------ RECORDS FOR THIS EXERCISE ------

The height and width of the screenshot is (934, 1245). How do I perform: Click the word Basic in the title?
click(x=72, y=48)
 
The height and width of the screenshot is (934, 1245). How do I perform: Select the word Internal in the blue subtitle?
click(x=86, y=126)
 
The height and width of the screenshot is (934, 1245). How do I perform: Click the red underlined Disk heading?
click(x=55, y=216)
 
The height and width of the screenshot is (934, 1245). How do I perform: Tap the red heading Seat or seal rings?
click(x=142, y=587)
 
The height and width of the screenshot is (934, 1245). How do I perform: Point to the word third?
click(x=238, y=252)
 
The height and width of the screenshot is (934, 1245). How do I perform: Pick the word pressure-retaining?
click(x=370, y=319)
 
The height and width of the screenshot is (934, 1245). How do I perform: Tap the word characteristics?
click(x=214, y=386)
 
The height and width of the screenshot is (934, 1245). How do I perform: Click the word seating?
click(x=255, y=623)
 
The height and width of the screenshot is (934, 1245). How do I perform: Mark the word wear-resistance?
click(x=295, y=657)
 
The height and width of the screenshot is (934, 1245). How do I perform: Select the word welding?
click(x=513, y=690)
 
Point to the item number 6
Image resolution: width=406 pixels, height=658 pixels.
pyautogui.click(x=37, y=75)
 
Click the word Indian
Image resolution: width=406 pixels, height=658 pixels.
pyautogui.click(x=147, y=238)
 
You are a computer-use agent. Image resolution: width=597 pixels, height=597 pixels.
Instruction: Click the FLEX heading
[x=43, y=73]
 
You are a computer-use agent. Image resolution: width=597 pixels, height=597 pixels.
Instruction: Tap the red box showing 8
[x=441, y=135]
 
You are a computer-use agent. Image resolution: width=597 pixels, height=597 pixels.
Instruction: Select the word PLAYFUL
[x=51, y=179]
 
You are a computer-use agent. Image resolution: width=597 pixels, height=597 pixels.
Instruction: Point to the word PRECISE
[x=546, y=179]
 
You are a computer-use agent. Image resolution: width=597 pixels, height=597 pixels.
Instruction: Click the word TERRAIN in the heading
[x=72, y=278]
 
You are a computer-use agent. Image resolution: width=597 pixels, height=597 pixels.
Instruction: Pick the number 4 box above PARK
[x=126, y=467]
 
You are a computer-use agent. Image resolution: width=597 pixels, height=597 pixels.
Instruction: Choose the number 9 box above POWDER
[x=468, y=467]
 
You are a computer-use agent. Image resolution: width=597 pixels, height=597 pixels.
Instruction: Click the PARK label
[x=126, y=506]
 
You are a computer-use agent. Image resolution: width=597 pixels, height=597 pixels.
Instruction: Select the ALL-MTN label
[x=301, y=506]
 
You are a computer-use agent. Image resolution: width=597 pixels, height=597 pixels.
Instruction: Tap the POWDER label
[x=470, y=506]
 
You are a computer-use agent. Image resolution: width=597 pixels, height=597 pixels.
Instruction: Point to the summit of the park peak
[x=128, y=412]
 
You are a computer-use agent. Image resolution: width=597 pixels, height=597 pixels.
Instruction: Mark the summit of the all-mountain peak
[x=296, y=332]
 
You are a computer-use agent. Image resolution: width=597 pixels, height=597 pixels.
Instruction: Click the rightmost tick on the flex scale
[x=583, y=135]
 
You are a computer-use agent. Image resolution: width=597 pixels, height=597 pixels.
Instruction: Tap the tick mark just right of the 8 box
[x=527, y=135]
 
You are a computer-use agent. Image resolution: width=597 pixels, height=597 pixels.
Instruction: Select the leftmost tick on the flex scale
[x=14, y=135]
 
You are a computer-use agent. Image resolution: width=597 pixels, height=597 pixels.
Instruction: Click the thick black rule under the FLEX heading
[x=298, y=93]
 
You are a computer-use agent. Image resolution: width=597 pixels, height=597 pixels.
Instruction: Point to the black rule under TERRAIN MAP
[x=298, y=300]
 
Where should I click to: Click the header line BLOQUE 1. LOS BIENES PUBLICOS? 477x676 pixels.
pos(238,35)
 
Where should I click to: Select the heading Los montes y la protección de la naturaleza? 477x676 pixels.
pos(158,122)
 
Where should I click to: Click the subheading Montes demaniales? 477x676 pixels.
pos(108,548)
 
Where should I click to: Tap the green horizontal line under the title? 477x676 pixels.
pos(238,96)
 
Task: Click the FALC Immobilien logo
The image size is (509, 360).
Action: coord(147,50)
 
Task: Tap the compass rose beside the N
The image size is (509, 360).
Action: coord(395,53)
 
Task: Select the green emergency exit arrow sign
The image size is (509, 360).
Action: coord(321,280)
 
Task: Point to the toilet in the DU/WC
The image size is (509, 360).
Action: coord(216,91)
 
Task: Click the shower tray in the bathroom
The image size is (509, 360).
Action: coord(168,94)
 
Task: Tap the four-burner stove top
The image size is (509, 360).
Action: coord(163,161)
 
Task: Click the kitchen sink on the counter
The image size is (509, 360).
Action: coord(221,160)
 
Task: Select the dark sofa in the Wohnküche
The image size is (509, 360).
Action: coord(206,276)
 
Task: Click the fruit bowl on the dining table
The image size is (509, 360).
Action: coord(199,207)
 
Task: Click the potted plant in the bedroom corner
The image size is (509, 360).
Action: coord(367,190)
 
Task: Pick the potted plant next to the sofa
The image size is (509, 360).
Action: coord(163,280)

------

* _WHAT IS EXPECTED_
Rewrite every line of the records above as one numbered list, leaving out the blank lines.

* _RESPONSE TO THIS EXERCISE_
1. The height and width of the screenshot is (934, 1245). How do I perform: Click the word Basic in the title?
2. click(x=72, y=48)
3. The height and width of the screenshot is (934, 1245). How do I perform: Select the word Internal in the blue subtitle?
4. click(x=86, y=126)
5. The height and width of the screenshot is (934, 1245). How do I perform: Click the red underlined Disk heading?
6. click(x=55, y=216)
7. The height and width of the screenshot is (934, 1245). How do I perform: Tap the red heading Seat or seal rings?
8. click(x=142, y=587)
9. The height and width of the screenshot is (934, 1245). How do I perform: Point to the word third?
10. click(x=238, y=252)
11. The height and width of the screenshot is (934, 1245). How do I perform: Pick the word pressure-retaining?
12. click(x=370, y=319)
13. The height and width of the screenshot is (934, 1245). How do I perform: Tap the word characteristics?
14. click(x=214, y=386)
15. The height and width of the screenshot is (934, 1245). How do I perform: Click the word seating?
16. click(x=255, y=623)
17. The height and width of the screenshot is (934, 1245). How do I perform: Mark the word wear-resistance?
18. click(x=295, y=657)
19. The height and width of the screenshot is (934, 1245). How do I perform: Select the word welding?
20. click(x=513, y=690)
21. Point to the item number 6
22. Image resolution: width=406 pixels, height=658 pixels.
23. pyautogui.click(x=37, y=75)
24. Click the word Indian
25. Image resolution: width=406 pixels, height=658 pixels.
26. pyautogui.click(x=147, y=238)
27. You are a computer-use agent. Image resolution: width=597 pixels, height=597 pixels.
28. Instruction: Click the FLEX heading
29. [x=43, y=73]
30. You are a computer-use agent. Image resolution: width=597 pixels, height=597 pixels.
31. Instruction: Tap the red box showing 8
32. [x=441, y=135]
33. You are a computer-use agent. Image resolution: width=597 pixels, height=597 pixels.
34. Instruction: Select the word PLAYFUL
35. [x=51, y=179]
36. You are a computer-use agent. Image resolution: width=597 pixels, height=597 pixels.
37. Instruction: Point to the word PRECISE
38. [x=546, y=179]
39. You are a computer-use agent. Image resolution: width=597 pixels, height=597 pixels.
40. Instruction: Click the word TERRAIN in the heading
41. [x=72, y=278]
42. You are a computer-use agent. Image resolution: width=597 pixels, height=597 pixels.
43. Instruction: Pick the number 4 box above PARK
44. [x=126, y=467]
45. You are a computer-use agent. Image resolution: width=597 pixels, height=597 pixels.
46. Instruction: Choose the number 9 box above POWDER
47. [x=468, y=467]
48. You are a computer-use agent. Image resolution: width=597 pixels, height=597 pixels.
49. Instruction: Click the PARK label
50. [x=126, y=506]
51. You are a computer-use agent. Image resolution: width=597 pixels, height=597 pixels.
52. Instruction: Select the ALL-MTN label
53. [x=301, y=506]
54. You are a computer-use agent. Image resolution: width=597 pixels, height=597 pixels.
55. Instruction: Tap the POWDER label
56. [x=470, y=506]
57. You are a computer-use agent. Image resolution: width=597 pixels, height=597 pixels.
58. Instruction: Point to the summit of the park peak
59. [x=128, y=412]
60. You are a computer-use agent. Image resolution: width=597 pixels, height=597 pixels.
61. Instruction: Mark the summit of the all-mountain peak
62. [x=296, y=332]
63. You are a computer-use agent. Image resolution: width=597 pixels, height=597 pixels.
64. Instruction: Click the rightmost tick on the flex scale
65. [x=583, y=135]
66. You are a computer-use agent. Image resolution: width=597 pixels, height=597 pixels.
67. Instruction: Tap the tick mark just right of the 8 box
68. [x=527, y=135]
69. You are a computer-use agent. Image resolution: width=597 pixels, height=597 pixels.
70. Instruction: Select the leftmost tick on the flex scale
71. [x=14, y=135]
72. You are a computer-use agent. Image resolution: width=597 pixels, height=597 pixels.
73. Instruction: Click the thick black rule under the FLEX heading
74. [x=298, y=93]
75. You are a computer-use agent. Image resolution: width=597 pixels, height=597 pixels.
76. Instruction: Point to the black rule under TERRAIN MAP
77. [x=298, y=300]
78. Where should I click to: Click the header line BLOQUE 1. LOS BIENES PUBLICOS? 477x676 pixels.
79. pos(238,35)
80. Where should I click to: Select the heading Los montes y la protección de la naturaleza? 477x676 pixels.
81. pos(158,122)
82. Where should I click to: Click the subheading Montes demaniales? 477x676 pixels.
83. pos(108,548)
84. Where should I click to: Tap the green horizontal line under the title? 477x676 pixels.
85. pos(238,96)
86. Task: Click the FALC Immobilien logo
87. The image size is (509, 360).
88. Action: coord(147,50)
89. Task: Tap the compass rose beside the N
90. The image size is (509, 360).
91. Action: coord(395,53)
92. Task: Select the green emergency exit arrow sign
93. The image size is (509, 360).
94. Action: coord(321,280)
95. Task: Point to the toilet in the DU/WC
96. The image size is (509, 360).
97. Action: coord(216,91)
98. Task: Click the shower tray in the bathroom
99. The image size is (509, 360).
100. Action: coord(168,94)
101. Task: Tap the four-burner stove top
102. The image size is (509, 360).
103. Action: coord(163,161)
104. Task: Click the kitchen sink on the counter
105. The image size is (509, 360).
106. Action: coord(221,160)
107. Task: Select the dark sofa in the Wohnküche
108. The image size is (509, 360).
109. Action: coord(206,276)
110. Task: Click the fruit bowl on the dining table
111. The image size is (509, 360).
112. Action: coord(199,207)
113. Task: Click the potted plant in the bedroom corner
114. The image size is (509, 360).
115. Action: coord(367,190)
116. Task: Pick the potted plant next to the sofa
117. The image size is (509, 360).
118. Action: coord(163,280)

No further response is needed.